* **TASK GOAL**: Reproduce word for word the stretch of the HD 380 Pro cable thread below that begins at the words "# Sennheiser HD" and stops after "for any help!".

# Sennheiser HD 380 Pro cable options



## reticon

Best money I've ever spent on headphones and my ears are in heaven, but I hate this cable! Has anyone changed the cable on your HD 380 Pro? This thing is heavy! A non coily cable would rule. I worry if I am not super careful I could damage the jack on either my laptop or iPod ya know? Thanks in advance for any help!


----------



## suburbanite

bump


----------



## reticon

bump.


----------



## Mad Max

That looks like a 2.5mm plug on the headphone end.  You will probably have to build your own or have some DIY'er build one.  Judging by its bulkiness, the Radioshack 2.5mm right-angle plug should do with a little sanding down of its casing.
  Edit: I mean that the plug that I am recommending should be suitable for the cable if you build it yourself.


----------



## reticon

Quote: 





mad max said:


> That looks like a 2.5mm plug on the headphone end.  You will probably have to build your own or have some DIY'er build one.  Judging by its bulkiness, the Radioshack 2.5mm right-angle plug should do with a little sanding down of its casing.
> Edit: I mean that the plug that I am recommending should be suitable for the cable if you build it yourself.


 


  Where could I find some DIY people that would make me one? Or I guess another question, is it just a matter or soldering?I use old school ledded solder in the guitar amplifiers I build, and guitars I wire up, but the cables I use (Evidence) use special oxygen free this and that, silver solder, etc. I don't have any of that stuff, so not sure if I should make it myself.


----------



## Mad Max

Quote: 





reticon said:


> Where could I find some DIY people that would make me one? Or I guess another question, is it just a matter or soldering?I use old school ledded solder in the guitar amplifiers I build, and guitars I wire up, but the cables I use (Evidence) use special oxygen free this and that, silver solder, etc. I don't have any of that stuff, so not sure if I should make it myself.


 
   
  I use leaded solder as well.  Radioshack 2% silver, WBT 4% silver, or Cardas quad eutectic silver solder will do.  Order some Mogami 2893 microphone cable and solder the 2.5mm plug on one end and a Rean/Neutrik NYS231BG plug on the other.  If you do not mind spending a bit more, I recommend the Switchcraft 35HDBAU plug instead, it rules.  If you want a 1/4" plug instead, there's the Neutrik NP3XB.  There are guides on these forums on builing cables, complete with pics, and I'll bet you'll find video guides on youtube as well.


----------



## reticon

Quote: 





mad max said:


> I use leaded solder as well.  Radioshack 2% silver, WBT 4% silver, or Cardas quad eutectic silver solder will do.  Order some Mogami 2893 microphone cable and solder the 2.5mm plug on one end and a Rean/Neutrik NYS231BG plug on the other.  If you do not mind spending a bit more, I recommend the Switchcraft 35HDBAU plug instead, it rules.  If you want a 1/4" plug instead, there's the Neutrik NP3XB.  There are guides on these forums on builing cables, complete with pics, and I'll bet you'll find video guides on youtube as well.

* **RECORDED DATA**:
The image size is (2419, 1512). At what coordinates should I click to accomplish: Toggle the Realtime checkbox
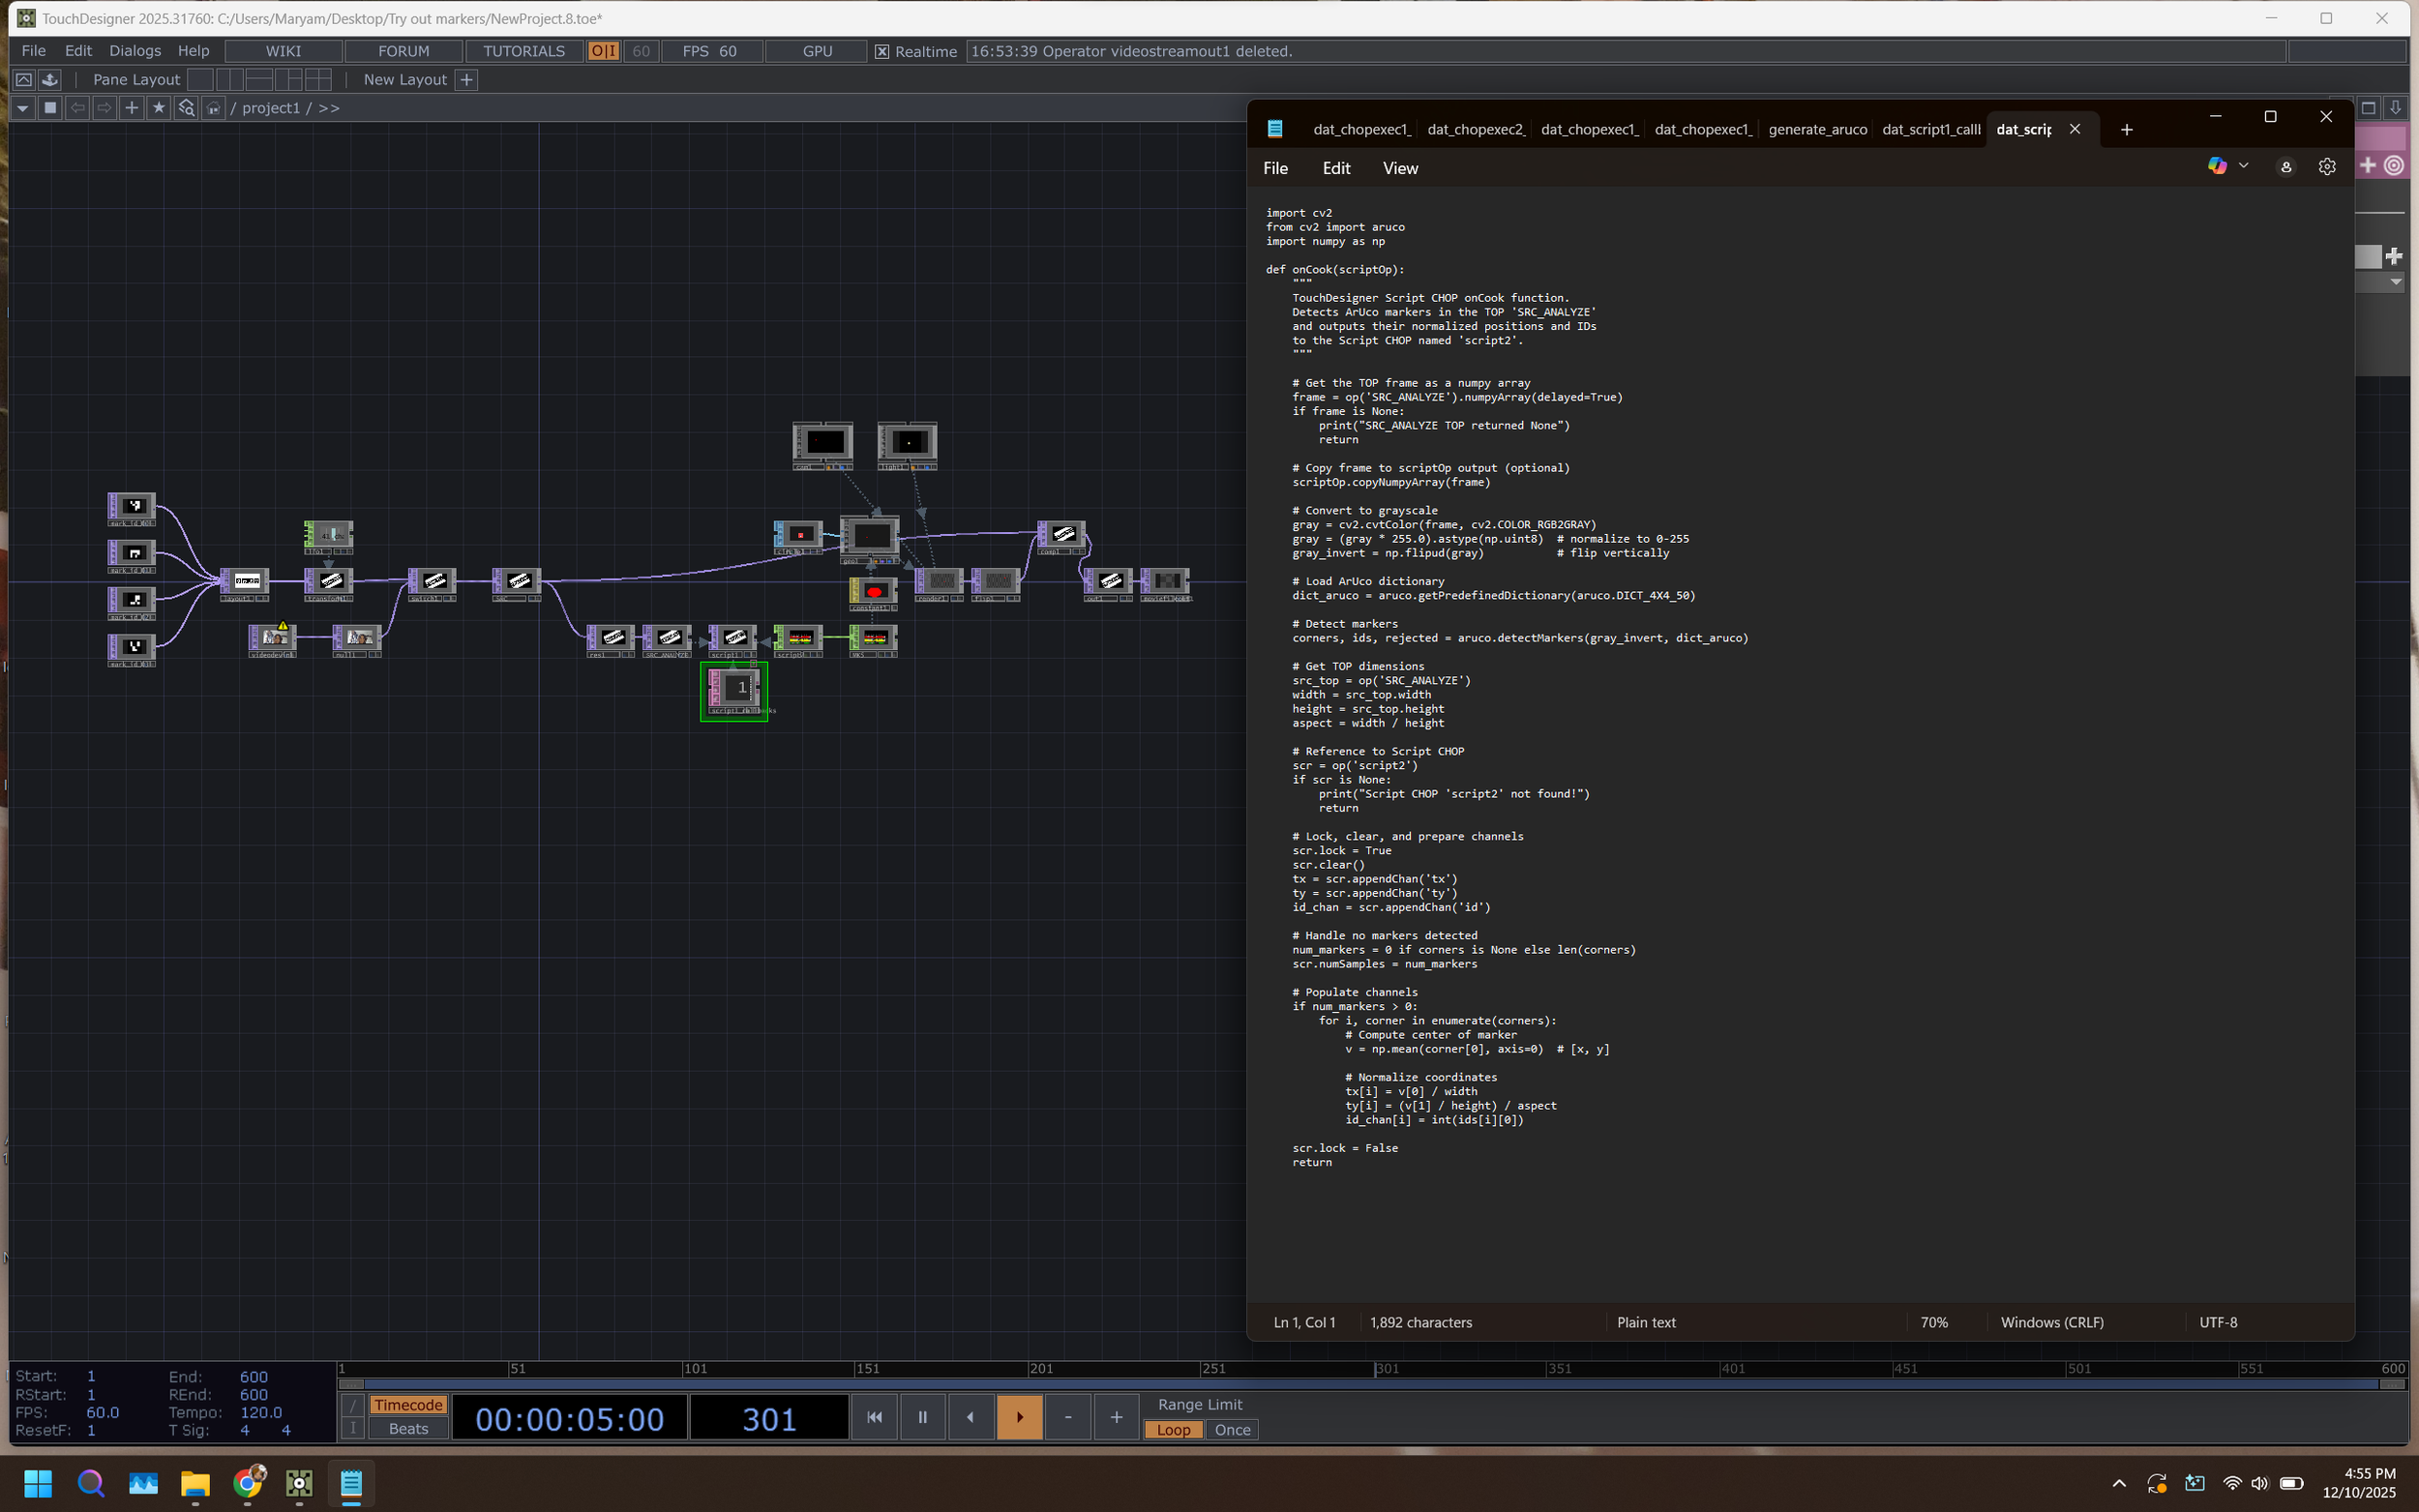coord(882,51)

* **OUTPUT OF THE TASK**:
# Sennheiser HD 380 Pro cable options



## reticon

Best money I've ever spent on headphones and my ears are in heaven, but I hate this cable! Has anyone changed the cable on your HD 380 Pro? This thing is heavy! A non coily cable would rule. I worry if I am not super careful I could damage the jack on either my laptop or iPod ya know? Thanks in advance for any help!